Going Nuts with Almonds and Walnuts

ACTIVE PREP TIME: 1 MIN
PASSIVE PREP TIME:
8 HRS TO SOAK (OVERNIGHT) + 24 HRS TO DEHYDRATE

My family and I have become connoisseurs of nuts. We eat them raw as snacks, make non-dairy milk out of them and even pulverize them into non-dairy cheeses, dips and sauces. While they are known to be not only delicious but also very nutritious, I’ve learned that there is an art to properly preparing them to unlock that nutrition.

Let’s start with almonds and walnuts.

Almonds are botanically stone fruits (like cherries, apricots and peaches), so the nut that we eat is technically the seed of the almond fruit. They are also high in monounsaturated fats, just like olive oil, which is associated with a reduced risk of heart disease, among many, many other benefits.

Walnuts are true nuts (not stone fruits like almonds). They look like little brains when you crack them open! They are the only nuts that contain high amounts of omega-3 essential fatty acids (alpha-linolenic acid or ALA).

We purchase our almonds and walnuts from Nicholas Family Farms in Orange Cove, California. They are tasty & delicious and come raw, organic and unpasteurized.

Why Does It Matter That They Are Not Pasteurized?

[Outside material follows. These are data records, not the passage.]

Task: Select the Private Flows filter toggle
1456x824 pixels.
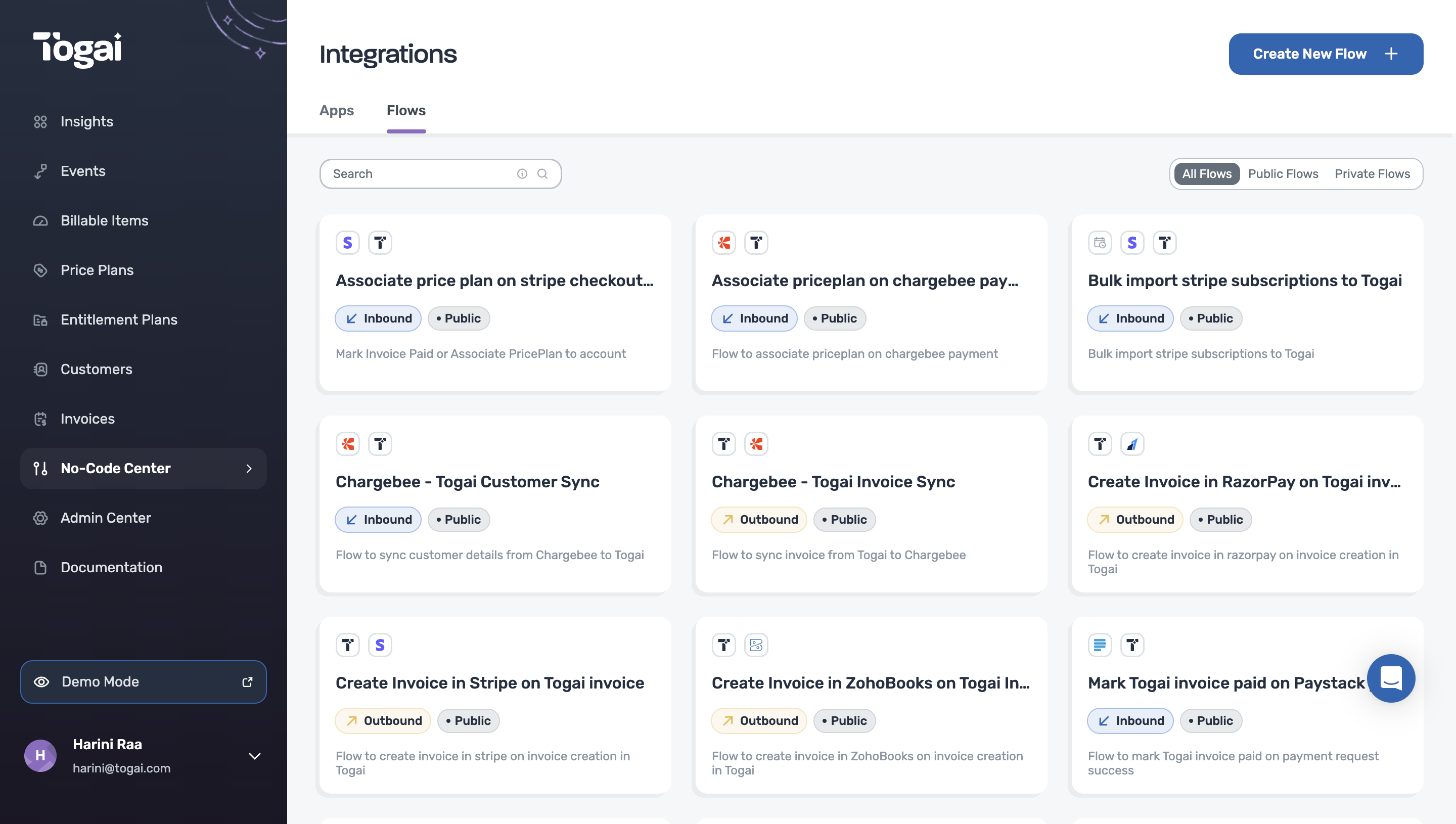Action: coord(1372,173)
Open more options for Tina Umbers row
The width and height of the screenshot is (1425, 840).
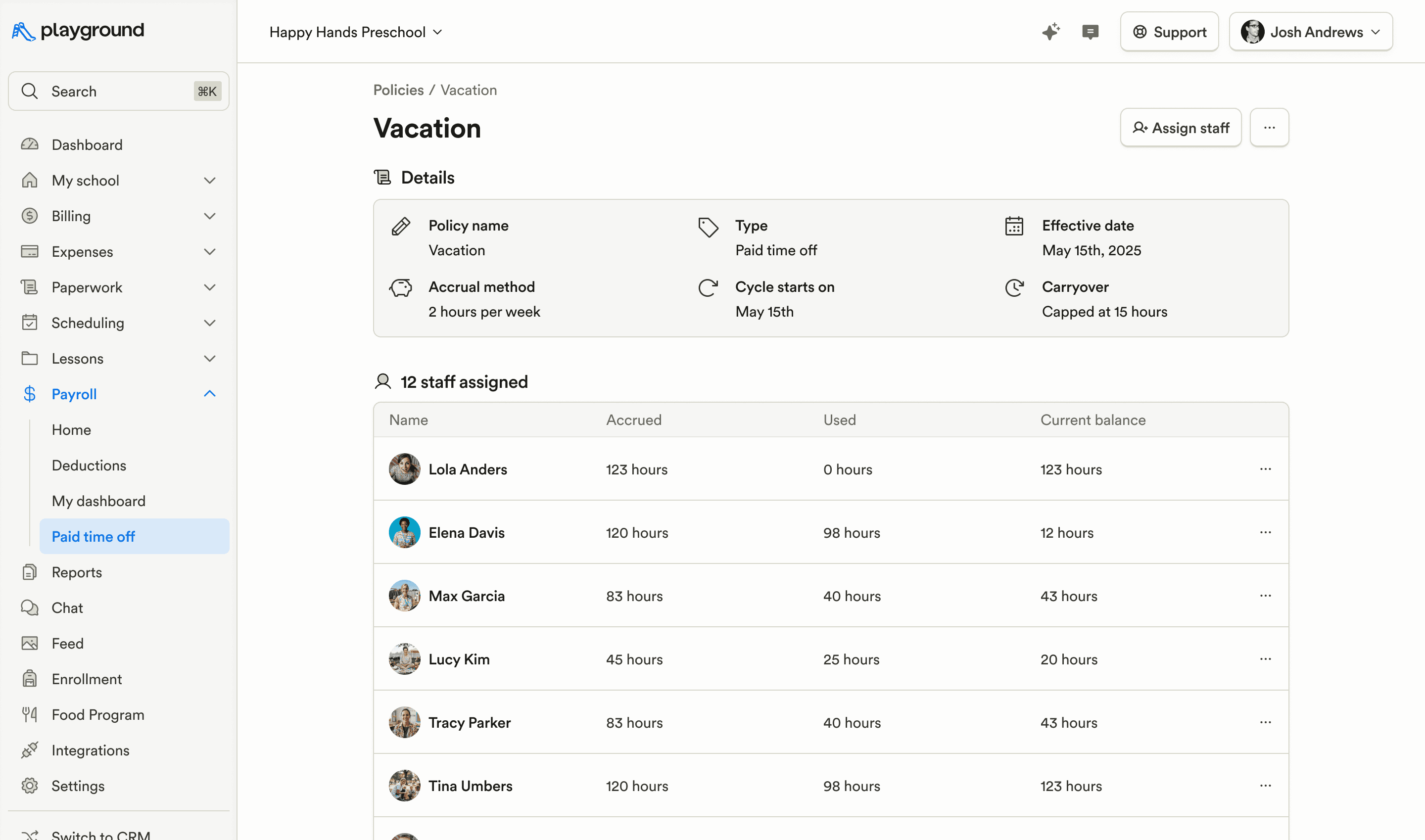[x=1265, y=786]
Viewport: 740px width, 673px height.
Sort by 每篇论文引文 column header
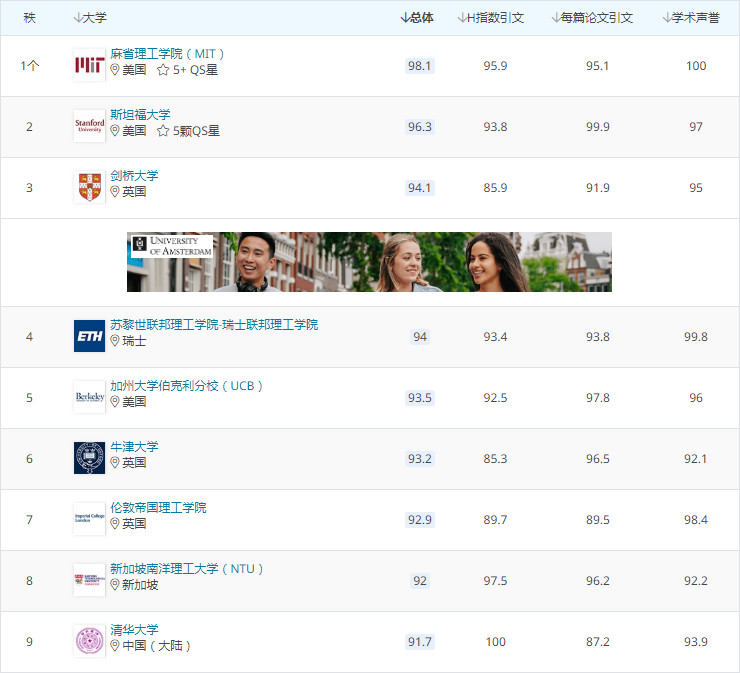(x=592, y=18)
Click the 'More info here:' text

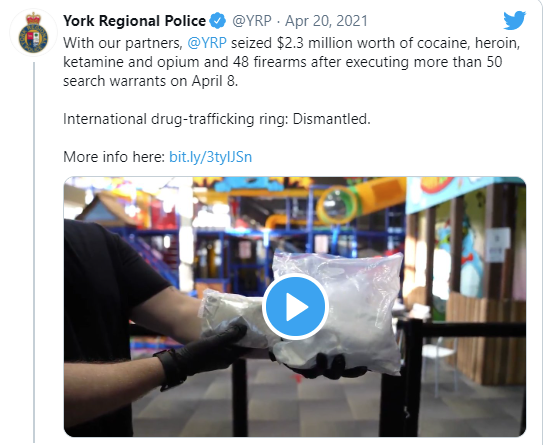(x=114, y=157)
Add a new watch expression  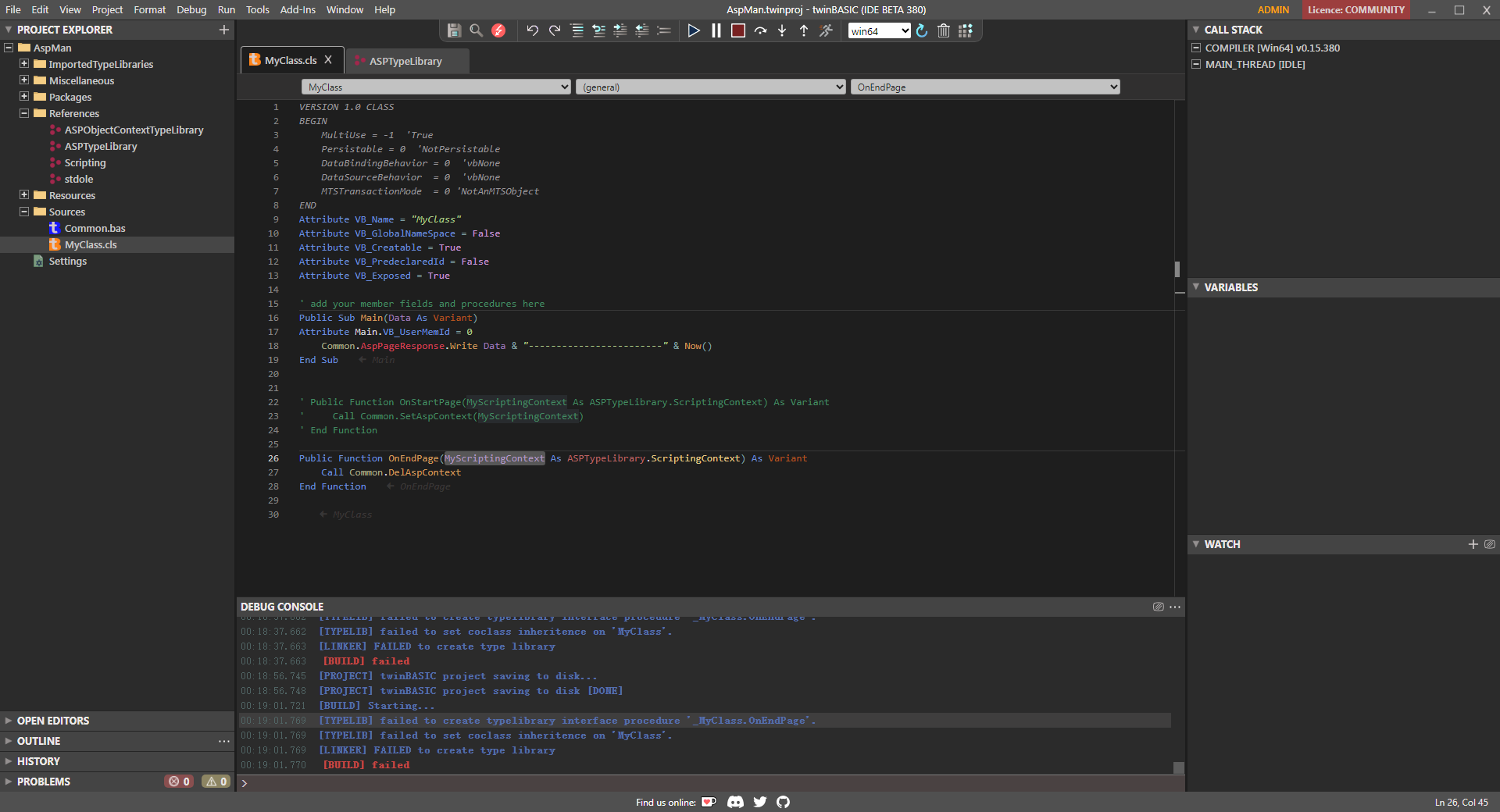click(x=1473, y=544)
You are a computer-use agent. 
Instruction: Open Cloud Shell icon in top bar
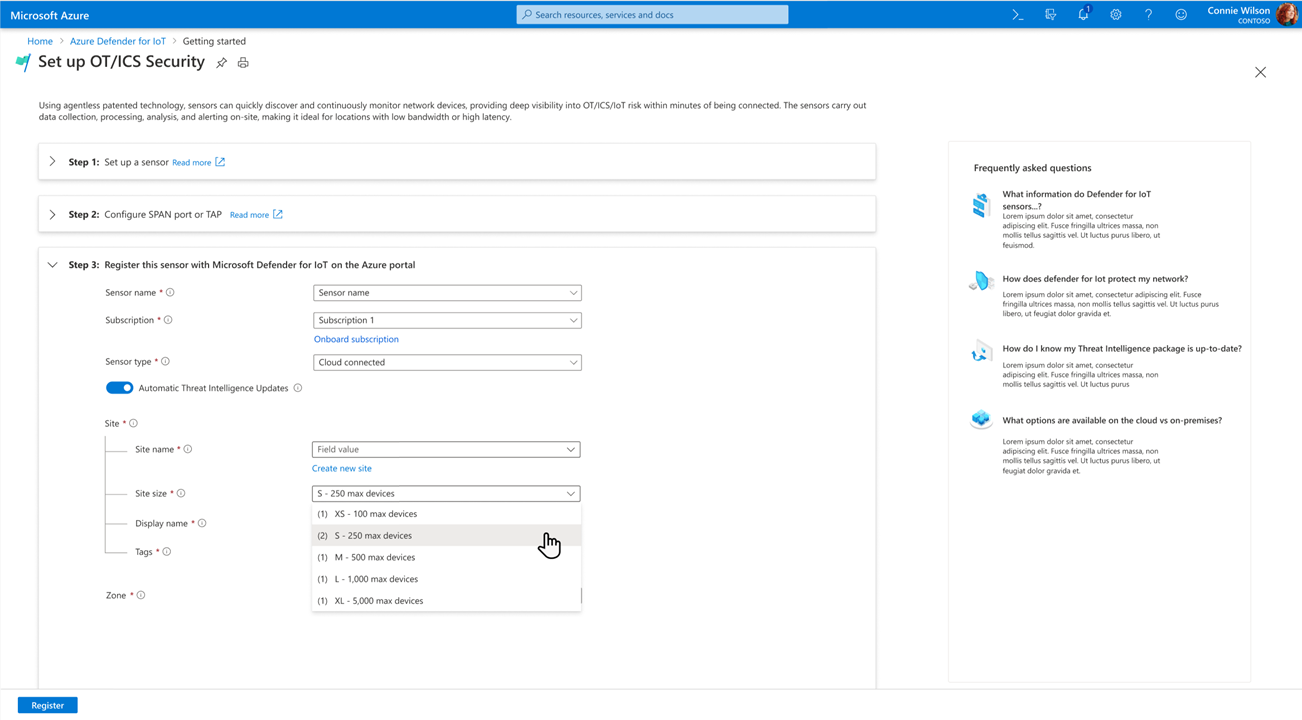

Almonds labeled “raw” and purchased commercially, whether at your local kosher market or supermarket chains like Trader Joe’s, will almost certainly be pasteurized. (As far as I can tell, this law does not yet apply to walnuts.) Nearly all almonds grown in the United States, Canada and Mexico are either steam heat pasteurized or fumigated with propylene oxide (PPC) gas, according to a law put into place in 2007 (sources: World’s Healthiest Foods and The Almond Board). Steam-heating almonds may result in nutrient loss due to the heat, while fumigating with PPC gas may leave residue from this probable human carcinogen. One of the two exemptions is for growers that sell almonds directly to customers at local farmer's markets, in limited quantities. So the best place to purchase truly raw almonds is by asking your local organic almond farmer if they pasteurize their nuts.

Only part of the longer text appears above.